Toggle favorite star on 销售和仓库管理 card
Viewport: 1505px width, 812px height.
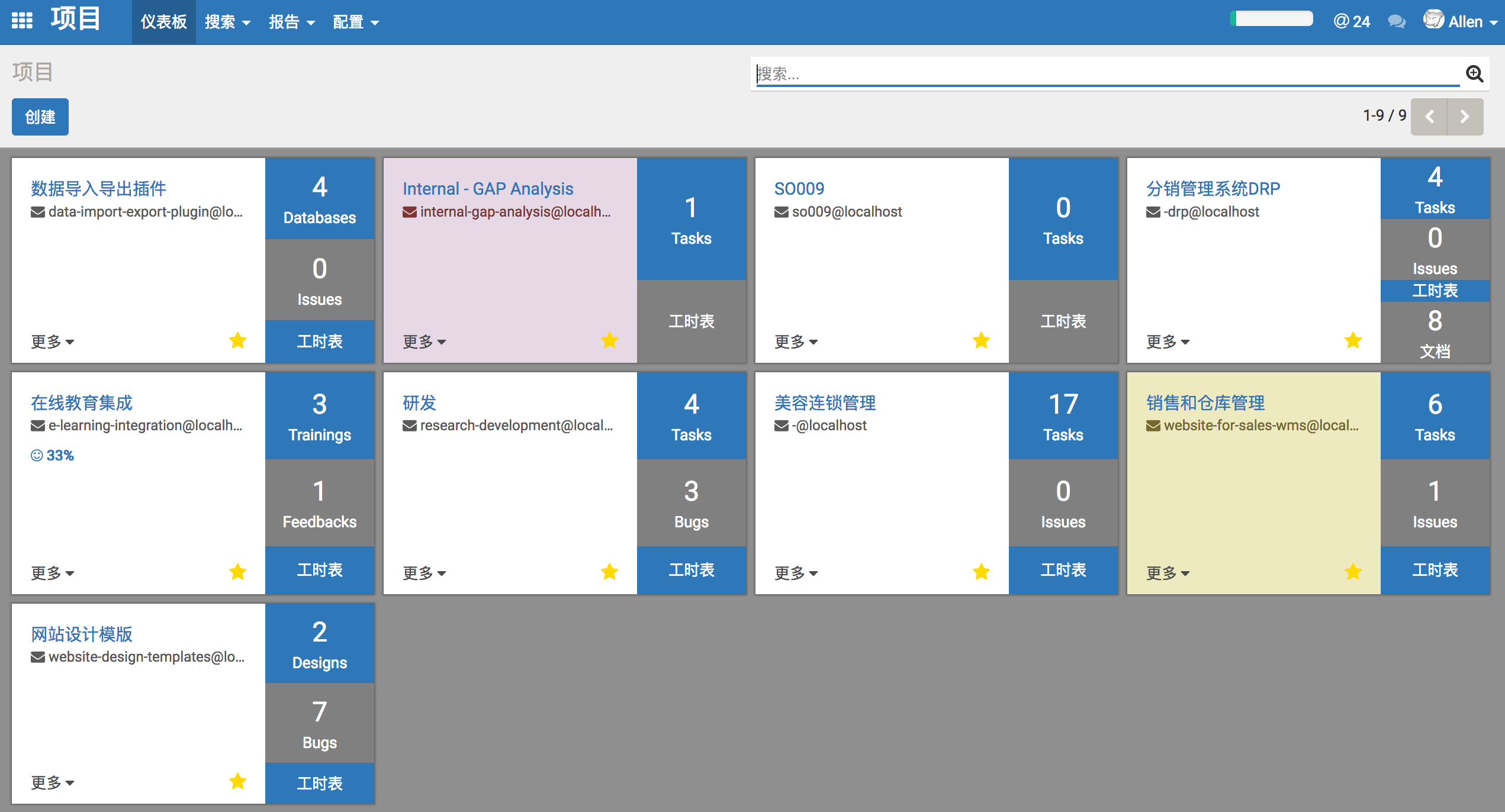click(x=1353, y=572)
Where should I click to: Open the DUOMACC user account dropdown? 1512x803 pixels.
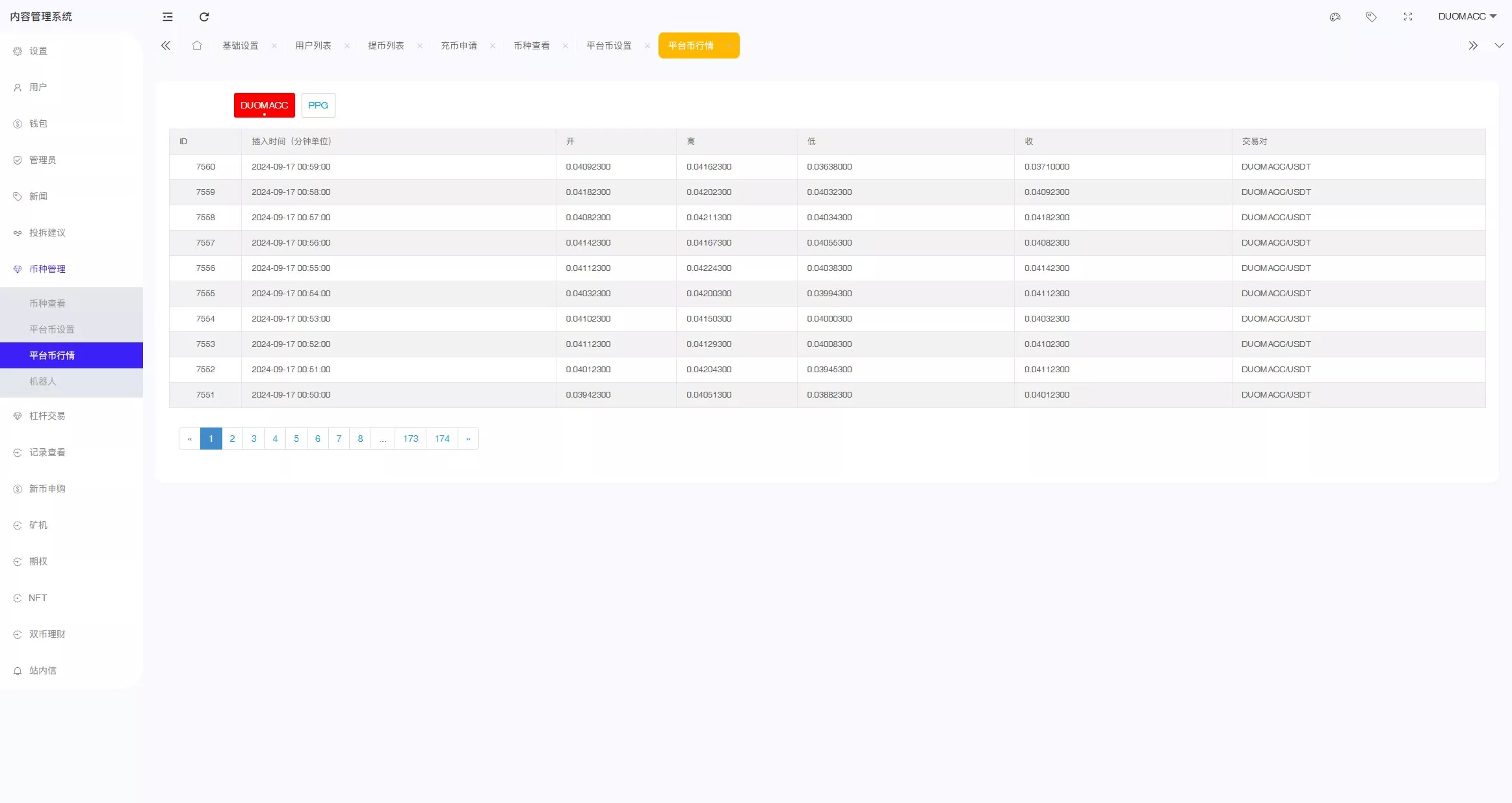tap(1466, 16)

Task prompt —
Give the records back exactly. Leave the pictures out.

Output for this exercise —
Toggle favorite star on 销售和仓库管理 card
Viewport: 1505px width, 812px height.
click(x=1353, y=572)
Where should I click to: Open the DUOMACC user account dropdown? 1512x803 pixels.
tap(1466, 16)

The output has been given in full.